I stepped forward. The door wasn’t latched. It was closed, but barely; a stiff wind could have blown it open. Shaking the memory of flame from my fingers, I reached out and pushed it gently. The door swung inward, revealing a small domed room, filled with pale light.

The cuckoo from the airport was standing in the very middle of the room.

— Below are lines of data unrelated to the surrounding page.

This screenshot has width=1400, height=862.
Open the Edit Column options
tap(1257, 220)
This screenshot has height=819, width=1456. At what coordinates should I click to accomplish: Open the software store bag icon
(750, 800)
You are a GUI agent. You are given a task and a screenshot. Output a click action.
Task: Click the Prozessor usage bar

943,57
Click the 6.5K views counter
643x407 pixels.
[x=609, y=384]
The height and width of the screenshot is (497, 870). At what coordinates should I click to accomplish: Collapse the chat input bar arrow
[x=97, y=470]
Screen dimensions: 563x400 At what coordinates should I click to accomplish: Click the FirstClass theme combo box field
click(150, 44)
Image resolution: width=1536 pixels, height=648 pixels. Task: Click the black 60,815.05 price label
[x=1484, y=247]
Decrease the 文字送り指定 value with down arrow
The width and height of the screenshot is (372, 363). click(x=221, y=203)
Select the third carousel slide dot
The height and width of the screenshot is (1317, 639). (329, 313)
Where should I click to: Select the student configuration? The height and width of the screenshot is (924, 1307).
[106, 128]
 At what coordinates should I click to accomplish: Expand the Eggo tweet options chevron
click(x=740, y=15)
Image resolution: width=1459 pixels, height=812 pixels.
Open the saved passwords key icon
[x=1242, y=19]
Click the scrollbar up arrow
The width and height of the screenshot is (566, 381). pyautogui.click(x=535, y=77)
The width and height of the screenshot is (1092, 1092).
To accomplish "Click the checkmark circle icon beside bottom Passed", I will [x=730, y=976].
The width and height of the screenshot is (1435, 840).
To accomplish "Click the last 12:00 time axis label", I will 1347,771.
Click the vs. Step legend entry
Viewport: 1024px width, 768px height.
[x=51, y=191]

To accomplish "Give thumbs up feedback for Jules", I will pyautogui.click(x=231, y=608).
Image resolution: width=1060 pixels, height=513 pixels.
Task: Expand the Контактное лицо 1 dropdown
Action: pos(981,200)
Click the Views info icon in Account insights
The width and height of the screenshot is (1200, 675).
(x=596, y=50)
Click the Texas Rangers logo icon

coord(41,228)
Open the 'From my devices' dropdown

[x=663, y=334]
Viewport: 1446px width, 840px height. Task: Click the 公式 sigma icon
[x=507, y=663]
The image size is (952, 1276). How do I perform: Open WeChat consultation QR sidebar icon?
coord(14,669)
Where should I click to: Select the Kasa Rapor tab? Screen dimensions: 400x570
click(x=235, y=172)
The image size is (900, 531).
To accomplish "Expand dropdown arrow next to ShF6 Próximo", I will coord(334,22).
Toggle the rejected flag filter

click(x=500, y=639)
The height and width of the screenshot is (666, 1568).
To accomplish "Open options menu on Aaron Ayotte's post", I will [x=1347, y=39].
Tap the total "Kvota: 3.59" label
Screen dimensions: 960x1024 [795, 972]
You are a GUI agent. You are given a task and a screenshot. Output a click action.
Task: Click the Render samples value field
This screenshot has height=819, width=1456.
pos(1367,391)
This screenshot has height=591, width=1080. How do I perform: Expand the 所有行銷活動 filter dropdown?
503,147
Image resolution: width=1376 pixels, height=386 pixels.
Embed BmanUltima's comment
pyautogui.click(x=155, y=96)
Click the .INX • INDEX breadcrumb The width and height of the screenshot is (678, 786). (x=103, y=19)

She looked at me and smiled, her red, red lips curving upward in a gesture that was far more predatory than pleasant. “Hello, little girl,” she purred. “Tracked me to my lair, did you? I bet you feel very clever. I bet you feel very competent. Look at you, personal disaster wreaking havoc through the world. Most of us find and break our targets inside of a year. You’ve been twisting this boy around for decades. You sure do play a long game.”

“You’re not really here.” I started prowling around the edges of the room, shoulders loose, head high. She wasn’t a threat. I wasn’t going to give her the satisfaction.

No matter where I stood, the woman remained exactly the same, like one of those flat paintings that somehow becomes three-dimensional when viewed from the right angle. She was an illusion, not an actuality, and she had no business here. No business here at all.

“A knife is really inside a body, even when the person who did the stabbing is gone,” she countered. “They truly seemed to care about you. I could hear it in every stray thought they had. How long have you been lying to them, little girl? How long have you been working to convince them you can be tamed, redeemed, brought to heel? I’d be impressed, if I weren’t so disgusted.”

I kept circling. The threads of her trap were coming clearer, suspended in the air above her. Seen from this angle, they were less like spiderwebs and more like strands of cotton candy, fine and fair and almost invisible unless they were looked at precisely so.

“Nothing to say for yourself, little girl? I’m sorry. Did I break your toy? You can find another one. Maybe even turn this to your advantage. The others will be so very sorry for you, when they realize he’s not going to wake up.”

She was just a phantom, a fragment, a psychic trap laid by the other cuckoo to take Artie out of commission—but why? I’d been unconscious. She could have attacked me directly, rather than trying to hurt someone I cared about.